■ **EXERCISE**:
Please show all lines of the records that include "computer".

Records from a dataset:
********

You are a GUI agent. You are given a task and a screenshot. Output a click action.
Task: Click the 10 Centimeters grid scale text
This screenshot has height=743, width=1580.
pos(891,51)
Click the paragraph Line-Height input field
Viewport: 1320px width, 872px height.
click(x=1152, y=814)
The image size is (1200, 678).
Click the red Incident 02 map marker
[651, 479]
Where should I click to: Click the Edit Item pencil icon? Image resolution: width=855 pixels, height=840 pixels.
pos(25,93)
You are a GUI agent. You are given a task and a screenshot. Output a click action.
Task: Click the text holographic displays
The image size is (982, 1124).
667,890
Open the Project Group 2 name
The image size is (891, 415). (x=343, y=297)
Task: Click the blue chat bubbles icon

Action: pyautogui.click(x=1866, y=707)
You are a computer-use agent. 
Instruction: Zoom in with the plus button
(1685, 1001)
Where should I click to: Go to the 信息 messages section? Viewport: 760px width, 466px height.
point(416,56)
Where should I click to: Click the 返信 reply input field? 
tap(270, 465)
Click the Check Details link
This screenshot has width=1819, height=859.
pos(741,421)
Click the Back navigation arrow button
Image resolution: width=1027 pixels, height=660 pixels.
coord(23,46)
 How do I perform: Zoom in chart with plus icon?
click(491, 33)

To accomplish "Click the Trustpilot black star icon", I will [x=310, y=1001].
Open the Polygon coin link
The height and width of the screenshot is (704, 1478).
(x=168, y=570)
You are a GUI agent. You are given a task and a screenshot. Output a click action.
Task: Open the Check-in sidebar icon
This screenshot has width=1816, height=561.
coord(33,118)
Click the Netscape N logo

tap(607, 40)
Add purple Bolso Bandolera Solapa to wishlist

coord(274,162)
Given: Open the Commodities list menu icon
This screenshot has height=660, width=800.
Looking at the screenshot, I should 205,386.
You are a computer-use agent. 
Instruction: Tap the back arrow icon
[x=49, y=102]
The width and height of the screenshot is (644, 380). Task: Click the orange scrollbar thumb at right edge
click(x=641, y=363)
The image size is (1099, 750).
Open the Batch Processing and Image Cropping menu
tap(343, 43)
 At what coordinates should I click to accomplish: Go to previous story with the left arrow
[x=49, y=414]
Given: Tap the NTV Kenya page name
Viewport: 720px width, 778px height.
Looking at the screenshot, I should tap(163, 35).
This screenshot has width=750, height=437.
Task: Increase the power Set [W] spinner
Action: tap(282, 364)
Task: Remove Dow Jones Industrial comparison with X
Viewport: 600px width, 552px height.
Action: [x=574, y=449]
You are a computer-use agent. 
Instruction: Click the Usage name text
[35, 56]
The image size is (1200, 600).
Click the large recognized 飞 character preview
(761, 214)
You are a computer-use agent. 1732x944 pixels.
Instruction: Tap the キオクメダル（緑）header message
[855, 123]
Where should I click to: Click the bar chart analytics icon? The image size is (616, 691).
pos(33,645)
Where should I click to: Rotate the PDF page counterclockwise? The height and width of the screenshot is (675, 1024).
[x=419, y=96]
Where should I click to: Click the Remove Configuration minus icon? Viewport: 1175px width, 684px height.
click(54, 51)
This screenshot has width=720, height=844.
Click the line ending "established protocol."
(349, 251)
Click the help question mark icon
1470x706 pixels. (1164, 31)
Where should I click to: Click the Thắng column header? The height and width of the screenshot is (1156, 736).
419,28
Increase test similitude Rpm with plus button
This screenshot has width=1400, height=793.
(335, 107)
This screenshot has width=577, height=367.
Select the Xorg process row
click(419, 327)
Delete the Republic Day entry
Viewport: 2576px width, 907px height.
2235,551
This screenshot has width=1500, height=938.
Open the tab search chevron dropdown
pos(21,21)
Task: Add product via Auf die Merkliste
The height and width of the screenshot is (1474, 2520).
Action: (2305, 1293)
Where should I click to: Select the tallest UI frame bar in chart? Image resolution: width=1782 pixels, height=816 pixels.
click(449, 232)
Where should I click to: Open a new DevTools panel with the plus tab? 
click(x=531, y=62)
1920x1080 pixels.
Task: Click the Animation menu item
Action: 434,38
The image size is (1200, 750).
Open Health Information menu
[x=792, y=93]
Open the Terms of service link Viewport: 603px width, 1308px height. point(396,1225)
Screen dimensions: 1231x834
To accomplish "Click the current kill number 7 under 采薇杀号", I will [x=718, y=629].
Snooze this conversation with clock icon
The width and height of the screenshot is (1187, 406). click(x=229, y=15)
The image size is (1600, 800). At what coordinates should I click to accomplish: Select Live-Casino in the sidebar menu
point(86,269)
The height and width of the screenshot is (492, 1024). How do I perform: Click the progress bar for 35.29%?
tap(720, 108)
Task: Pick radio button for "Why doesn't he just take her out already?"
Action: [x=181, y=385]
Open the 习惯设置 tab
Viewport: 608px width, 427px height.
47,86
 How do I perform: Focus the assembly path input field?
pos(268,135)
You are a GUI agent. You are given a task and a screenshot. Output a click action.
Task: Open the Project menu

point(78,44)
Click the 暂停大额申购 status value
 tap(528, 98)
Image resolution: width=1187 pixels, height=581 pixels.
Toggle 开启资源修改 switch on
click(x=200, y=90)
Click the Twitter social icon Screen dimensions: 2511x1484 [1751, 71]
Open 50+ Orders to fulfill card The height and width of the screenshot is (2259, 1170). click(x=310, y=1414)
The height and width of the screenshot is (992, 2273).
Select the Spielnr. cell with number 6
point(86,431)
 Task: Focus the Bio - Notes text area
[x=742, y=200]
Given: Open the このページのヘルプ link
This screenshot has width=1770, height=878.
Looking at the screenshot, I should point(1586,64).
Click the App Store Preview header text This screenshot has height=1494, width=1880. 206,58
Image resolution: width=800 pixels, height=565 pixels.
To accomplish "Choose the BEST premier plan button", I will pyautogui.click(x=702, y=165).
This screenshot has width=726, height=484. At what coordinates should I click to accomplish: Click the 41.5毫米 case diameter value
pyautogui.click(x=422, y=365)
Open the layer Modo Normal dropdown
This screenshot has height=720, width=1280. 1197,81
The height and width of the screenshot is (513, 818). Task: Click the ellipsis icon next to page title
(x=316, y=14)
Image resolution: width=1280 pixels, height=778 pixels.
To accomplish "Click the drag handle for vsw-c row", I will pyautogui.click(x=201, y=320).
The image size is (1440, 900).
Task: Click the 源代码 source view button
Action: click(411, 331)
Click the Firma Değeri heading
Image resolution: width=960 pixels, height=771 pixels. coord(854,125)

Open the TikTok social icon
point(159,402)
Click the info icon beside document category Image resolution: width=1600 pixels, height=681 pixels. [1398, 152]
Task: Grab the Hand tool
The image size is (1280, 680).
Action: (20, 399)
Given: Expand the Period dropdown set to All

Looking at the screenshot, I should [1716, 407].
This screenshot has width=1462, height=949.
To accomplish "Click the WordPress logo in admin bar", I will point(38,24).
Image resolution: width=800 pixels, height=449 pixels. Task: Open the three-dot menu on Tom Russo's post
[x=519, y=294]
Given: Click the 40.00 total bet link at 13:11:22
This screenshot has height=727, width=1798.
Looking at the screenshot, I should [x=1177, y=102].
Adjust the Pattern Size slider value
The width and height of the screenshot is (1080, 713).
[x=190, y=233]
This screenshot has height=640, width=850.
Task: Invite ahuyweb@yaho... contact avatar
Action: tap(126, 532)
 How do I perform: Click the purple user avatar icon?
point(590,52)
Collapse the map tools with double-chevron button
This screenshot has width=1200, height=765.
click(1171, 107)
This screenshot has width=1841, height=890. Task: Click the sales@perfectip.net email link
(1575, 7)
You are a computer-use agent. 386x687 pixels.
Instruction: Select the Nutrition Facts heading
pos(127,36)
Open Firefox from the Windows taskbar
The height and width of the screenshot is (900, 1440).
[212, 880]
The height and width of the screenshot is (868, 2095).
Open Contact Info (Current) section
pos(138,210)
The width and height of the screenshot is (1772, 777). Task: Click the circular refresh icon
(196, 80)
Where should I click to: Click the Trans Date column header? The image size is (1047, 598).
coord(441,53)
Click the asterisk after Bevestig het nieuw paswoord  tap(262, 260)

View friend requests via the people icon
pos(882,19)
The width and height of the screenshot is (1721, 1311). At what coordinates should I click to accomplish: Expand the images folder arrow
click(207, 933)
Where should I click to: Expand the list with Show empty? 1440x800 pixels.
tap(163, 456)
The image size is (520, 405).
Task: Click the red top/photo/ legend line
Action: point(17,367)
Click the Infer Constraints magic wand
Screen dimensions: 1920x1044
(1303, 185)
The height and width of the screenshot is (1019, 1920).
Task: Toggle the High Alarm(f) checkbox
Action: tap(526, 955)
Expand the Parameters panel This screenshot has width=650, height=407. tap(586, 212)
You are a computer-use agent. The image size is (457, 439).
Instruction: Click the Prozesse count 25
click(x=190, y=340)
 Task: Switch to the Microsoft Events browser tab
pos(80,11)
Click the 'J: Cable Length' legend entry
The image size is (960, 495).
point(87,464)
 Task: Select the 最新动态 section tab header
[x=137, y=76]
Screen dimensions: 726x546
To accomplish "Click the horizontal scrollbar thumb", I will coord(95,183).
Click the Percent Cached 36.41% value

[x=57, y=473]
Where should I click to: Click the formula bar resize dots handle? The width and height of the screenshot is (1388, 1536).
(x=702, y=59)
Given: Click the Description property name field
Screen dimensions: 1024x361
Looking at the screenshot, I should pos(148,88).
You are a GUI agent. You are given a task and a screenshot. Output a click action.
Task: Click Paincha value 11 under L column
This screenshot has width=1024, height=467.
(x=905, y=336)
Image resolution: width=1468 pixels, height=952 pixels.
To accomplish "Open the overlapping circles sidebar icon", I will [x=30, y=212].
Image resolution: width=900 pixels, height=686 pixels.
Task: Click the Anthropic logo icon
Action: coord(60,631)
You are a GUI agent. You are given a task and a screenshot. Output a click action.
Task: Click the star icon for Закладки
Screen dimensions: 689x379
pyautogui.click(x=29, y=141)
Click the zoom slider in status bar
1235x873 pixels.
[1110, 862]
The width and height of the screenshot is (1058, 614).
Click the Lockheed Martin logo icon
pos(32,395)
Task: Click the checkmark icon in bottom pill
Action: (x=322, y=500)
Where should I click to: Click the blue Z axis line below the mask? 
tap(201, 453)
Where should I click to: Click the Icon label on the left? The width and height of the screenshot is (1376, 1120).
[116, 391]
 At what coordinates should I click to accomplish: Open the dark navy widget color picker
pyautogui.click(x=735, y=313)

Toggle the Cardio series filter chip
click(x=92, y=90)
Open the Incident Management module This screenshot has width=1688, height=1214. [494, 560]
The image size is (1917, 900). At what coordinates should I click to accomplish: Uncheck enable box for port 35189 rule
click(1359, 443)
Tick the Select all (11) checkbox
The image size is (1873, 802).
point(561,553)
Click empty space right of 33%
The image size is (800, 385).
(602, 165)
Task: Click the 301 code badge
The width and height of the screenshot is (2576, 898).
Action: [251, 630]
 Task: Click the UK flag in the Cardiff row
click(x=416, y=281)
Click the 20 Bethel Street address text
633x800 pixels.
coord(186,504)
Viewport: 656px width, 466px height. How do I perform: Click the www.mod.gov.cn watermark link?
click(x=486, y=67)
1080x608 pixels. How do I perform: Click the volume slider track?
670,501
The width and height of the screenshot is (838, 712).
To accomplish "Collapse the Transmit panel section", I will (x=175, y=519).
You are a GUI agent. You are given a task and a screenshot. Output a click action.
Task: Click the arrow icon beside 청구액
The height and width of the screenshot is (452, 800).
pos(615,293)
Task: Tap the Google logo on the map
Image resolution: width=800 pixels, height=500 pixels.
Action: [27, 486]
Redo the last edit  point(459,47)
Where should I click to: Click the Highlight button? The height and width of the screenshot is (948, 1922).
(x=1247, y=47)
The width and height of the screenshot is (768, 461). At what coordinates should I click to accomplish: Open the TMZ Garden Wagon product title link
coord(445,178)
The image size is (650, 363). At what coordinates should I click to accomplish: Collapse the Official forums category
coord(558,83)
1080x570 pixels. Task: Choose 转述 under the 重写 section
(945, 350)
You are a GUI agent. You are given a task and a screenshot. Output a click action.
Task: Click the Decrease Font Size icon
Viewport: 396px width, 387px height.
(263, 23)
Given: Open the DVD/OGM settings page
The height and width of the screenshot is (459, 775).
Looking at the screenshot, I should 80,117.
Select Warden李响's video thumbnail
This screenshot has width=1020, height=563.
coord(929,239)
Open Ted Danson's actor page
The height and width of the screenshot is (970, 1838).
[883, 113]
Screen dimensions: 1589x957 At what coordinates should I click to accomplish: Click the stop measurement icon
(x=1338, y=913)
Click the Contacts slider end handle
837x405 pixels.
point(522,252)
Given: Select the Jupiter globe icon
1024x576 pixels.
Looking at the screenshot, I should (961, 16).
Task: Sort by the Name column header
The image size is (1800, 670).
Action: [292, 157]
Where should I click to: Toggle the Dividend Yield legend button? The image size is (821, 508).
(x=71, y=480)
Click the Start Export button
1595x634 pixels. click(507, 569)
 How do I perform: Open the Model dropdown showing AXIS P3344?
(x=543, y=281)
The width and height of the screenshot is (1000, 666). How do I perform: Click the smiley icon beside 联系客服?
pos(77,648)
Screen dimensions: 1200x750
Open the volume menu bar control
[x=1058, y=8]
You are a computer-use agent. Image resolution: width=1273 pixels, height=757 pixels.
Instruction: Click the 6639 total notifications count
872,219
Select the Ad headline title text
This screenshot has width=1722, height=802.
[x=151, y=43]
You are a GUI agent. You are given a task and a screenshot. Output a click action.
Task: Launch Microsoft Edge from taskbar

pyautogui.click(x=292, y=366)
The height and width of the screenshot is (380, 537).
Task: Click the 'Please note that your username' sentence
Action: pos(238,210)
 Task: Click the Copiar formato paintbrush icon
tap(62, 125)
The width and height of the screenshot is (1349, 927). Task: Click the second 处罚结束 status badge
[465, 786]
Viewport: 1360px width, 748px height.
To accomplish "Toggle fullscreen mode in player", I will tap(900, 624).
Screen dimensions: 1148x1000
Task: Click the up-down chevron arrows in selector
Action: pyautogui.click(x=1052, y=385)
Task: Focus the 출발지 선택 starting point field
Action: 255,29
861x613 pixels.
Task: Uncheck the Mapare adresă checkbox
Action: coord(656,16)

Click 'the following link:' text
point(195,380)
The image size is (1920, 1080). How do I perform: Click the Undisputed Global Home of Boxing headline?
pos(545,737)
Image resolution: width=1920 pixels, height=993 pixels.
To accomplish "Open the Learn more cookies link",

********

■ **ANSWER SECTION**:
You are a computer-use agent. 
You are a computer-use agent. 
You are a computer-use agent. 
You are a computer-use agent. 1732x944 pixels.
You are a computer-use agent. 386x687 pixels.
You are a computer-use agent. The image size is (457, 439).
You are a computer-use agent. Image resolution: width=1273 pixels, height=757 pixels.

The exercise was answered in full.